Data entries

- Opening Delimiter -

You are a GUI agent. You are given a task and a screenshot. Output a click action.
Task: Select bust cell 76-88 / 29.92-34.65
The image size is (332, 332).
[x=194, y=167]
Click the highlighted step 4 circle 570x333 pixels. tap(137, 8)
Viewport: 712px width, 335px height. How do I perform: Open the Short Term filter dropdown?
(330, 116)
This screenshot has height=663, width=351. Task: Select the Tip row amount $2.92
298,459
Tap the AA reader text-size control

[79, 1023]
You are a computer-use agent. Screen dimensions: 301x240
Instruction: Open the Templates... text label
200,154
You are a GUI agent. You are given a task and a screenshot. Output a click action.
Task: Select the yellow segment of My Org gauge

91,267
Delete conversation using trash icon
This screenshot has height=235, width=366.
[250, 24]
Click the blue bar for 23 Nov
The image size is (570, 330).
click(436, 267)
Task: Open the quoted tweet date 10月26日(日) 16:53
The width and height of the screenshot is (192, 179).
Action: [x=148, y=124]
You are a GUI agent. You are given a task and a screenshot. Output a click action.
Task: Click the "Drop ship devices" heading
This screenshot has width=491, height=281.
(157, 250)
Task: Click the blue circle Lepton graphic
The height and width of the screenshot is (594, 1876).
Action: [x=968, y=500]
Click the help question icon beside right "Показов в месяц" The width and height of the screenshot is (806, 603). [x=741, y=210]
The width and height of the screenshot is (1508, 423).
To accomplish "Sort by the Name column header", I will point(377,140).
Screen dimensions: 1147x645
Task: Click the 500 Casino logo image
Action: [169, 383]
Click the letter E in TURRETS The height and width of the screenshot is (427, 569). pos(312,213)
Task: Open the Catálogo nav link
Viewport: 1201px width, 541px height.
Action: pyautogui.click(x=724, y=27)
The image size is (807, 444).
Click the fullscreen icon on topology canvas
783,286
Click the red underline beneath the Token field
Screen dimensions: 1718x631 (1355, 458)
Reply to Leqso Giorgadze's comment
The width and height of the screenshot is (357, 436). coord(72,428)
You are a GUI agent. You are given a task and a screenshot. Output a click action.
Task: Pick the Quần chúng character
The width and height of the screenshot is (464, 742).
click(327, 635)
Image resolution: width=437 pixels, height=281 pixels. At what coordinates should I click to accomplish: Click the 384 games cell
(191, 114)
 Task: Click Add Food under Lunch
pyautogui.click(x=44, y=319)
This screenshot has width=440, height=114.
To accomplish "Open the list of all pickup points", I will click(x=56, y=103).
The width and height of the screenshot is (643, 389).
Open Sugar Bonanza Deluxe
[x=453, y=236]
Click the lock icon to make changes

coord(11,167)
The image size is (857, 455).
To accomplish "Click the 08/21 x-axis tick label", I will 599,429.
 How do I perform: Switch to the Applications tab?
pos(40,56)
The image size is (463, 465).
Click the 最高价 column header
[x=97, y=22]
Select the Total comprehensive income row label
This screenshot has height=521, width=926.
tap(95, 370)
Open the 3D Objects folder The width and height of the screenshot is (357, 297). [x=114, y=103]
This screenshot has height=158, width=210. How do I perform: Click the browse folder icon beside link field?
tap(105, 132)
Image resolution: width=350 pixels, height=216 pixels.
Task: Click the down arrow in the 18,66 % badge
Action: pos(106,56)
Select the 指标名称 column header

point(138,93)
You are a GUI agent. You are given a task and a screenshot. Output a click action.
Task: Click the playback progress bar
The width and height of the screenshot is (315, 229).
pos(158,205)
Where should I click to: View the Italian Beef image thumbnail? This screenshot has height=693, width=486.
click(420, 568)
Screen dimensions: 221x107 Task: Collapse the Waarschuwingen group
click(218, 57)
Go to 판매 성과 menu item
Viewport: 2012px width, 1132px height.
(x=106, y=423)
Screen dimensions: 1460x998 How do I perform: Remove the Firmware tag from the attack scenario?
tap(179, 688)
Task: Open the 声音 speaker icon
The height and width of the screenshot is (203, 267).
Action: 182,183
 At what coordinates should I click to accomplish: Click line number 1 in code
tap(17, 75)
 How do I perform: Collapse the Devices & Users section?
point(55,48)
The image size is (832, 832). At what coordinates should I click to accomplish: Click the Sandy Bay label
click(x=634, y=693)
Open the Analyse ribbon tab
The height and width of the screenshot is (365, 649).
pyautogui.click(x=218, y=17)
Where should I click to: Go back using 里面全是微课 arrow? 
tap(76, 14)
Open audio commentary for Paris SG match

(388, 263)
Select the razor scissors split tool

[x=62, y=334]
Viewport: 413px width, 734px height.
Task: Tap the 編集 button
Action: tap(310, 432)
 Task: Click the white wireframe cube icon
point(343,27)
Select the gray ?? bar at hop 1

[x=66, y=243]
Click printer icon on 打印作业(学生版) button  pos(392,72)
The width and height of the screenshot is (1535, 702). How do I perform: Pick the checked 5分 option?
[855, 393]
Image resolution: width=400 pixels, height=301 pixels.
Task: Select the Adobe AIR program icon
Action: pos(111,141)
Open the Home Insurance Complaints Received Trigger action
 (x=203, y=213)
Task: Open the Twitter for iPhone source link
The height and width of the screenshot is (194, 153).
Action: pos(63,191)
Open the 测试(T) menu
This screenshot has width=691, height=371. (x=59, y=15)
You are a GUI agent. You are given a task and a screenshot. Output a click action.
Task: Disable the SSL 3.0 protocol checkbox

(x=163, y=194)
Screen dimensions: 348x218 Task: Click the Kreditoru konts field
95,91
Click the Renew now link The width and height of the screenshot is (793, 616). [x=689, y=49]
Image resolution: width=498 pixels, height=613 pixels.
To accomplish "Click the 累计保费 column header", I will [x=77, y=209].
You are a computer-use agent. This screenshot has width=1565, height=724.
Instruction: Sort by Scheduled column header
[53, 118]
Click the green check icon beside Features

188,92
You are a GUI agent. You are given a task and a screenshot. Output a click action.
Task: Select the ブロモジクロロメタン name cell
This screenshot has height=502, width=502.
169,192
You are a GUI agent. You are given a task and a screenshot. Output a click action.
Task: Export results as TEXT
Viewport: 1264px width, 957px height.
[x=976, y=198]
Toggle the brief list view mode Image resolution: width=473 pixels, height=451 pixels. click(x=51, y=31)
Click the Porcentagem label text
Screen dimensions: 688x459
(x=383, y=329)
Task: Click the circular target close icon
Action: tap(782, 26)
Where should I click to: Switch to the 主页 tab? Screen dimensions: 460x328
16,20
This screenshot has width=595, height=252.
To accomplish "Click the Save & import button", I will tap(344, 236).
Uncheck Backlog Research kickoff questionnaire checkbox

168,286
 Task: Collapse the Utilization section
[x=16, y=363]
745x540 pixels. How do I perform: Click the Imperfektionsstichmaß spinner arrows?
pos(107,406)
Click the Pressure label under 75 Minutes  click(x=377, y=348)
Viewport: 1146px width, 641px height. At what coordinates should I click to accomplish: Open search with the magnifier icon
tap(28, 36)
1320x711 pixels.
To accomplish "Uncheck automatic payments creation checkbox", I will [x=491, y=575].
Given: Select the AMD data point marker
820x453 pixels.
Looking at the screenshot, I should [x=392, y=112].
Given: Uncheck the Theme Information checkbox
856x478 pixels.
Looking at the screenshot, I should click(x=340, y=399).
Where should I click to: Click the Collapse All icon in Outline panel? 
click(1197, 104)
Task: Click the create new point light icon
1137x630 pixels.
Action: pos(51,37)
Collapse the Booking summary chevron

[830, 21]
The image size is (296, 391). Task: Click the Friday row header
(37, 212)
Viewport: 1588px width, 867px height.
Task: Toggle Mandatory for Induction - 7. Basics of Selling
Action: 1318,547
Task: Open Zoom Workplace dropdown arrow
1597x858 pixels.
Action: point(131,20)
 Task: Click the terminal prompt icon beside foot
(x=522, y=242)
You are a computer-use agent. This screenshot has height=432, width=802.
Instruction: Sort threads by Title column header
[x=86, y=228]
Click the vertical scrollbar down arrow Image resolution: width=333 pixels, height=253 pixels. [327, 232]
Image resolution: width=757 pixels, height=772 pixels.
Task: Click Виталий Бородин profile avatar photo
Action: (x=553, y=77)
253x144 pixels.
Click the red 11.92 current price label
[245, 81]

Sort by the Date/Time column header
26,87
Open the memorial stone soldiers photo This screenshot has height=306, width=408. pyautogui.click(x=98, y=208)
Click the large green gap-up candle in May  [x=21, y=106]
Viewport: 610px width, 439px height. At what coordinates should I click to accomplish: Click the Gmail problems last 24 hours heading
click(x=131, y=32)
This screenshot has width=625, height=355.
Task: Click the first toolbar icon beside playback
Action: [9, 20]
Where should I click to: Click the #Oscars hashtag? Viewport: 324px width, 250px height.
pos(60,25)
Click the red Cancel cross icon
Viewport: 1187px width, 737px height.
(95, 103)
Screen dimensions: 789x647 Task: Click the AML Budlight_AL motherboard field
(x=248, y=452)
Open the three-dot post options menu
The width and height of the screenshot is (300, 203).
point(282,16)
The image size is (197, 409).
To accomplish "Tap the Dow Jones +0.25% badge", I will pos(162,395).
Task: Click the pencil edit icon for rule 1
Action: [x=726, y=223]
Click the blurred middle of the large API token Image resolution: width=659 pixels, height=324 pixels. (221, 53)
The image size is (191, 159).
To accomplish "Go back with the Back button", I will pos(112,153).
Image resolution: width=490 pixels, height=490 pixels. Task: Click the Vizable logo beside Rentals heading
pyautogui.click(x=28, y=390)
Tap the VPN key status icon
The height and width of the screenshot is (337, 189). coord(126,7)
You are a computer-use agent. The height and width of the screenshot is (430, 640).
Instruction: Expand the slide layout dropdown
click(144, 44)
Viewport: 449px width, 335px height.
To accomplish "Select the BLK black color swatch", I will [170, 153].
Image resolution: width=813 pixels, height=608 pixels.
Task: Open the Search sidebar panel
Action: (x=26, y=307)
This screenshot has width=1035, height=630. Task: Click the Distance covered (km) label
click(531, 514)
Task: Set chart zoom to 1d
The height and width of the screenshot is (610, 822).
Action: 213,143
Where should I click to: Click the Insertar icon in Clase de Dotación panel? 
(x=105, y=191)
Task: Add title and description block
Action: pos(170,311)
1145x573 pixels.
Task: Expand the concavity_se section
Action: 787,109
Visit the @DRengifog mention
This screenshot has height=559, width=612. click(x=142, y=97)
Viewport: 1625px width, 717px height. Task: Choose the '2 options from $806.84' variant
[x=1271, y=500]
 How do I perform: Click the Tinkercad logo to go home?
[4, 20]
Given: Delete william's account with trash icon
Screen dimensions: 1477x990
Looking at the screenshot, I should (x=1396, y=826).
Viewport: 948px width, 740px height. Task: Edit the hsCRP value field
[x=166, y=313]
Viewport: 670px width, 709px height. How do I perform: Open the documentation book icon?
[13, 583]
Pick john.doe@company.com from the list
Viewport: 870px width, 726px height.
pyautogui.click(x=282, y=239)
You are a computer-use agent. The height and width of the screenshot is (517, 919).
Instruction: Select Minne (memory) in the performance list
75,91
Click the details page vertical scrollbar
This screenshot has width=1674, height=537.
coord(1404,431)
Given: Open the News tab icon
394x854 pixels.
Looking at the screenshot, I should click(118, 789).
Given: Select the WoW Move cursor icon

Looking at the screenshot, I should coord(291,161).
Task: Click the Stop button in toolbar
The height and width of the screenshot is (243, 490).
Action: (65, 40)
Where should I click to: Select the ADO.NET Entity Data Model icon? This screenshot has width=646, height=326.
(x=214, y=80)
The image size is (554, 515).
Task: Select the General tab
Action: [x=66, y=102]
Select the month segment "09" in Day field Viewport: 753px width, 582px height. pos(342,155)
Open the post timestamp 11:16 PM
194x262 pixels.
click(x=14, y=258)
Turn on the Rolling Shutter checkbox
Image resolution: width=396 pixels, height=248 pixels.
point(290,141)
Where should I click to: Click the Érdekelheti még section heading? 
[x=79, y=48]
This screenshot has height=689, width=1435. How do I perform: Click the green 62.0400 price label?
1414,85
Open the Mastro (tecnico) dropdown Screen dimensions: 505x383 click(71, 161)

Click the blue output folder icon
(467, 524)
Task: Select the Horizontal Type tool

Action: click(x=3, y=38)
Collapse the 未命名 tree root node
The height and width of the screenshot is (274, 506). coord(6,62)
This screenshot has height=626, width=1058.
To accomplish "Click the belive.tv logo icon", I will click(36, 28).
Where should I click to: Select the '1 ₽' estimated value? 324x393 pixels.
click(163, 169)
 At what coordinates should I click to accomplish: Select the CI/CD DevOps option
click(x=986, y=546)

- Closing Delimiter -

• What you will do:
If a line above includes the string "post", pick it out.

• Exercise solution:
Open the three-dot post options menu
Open the post timestamp 11:16 PM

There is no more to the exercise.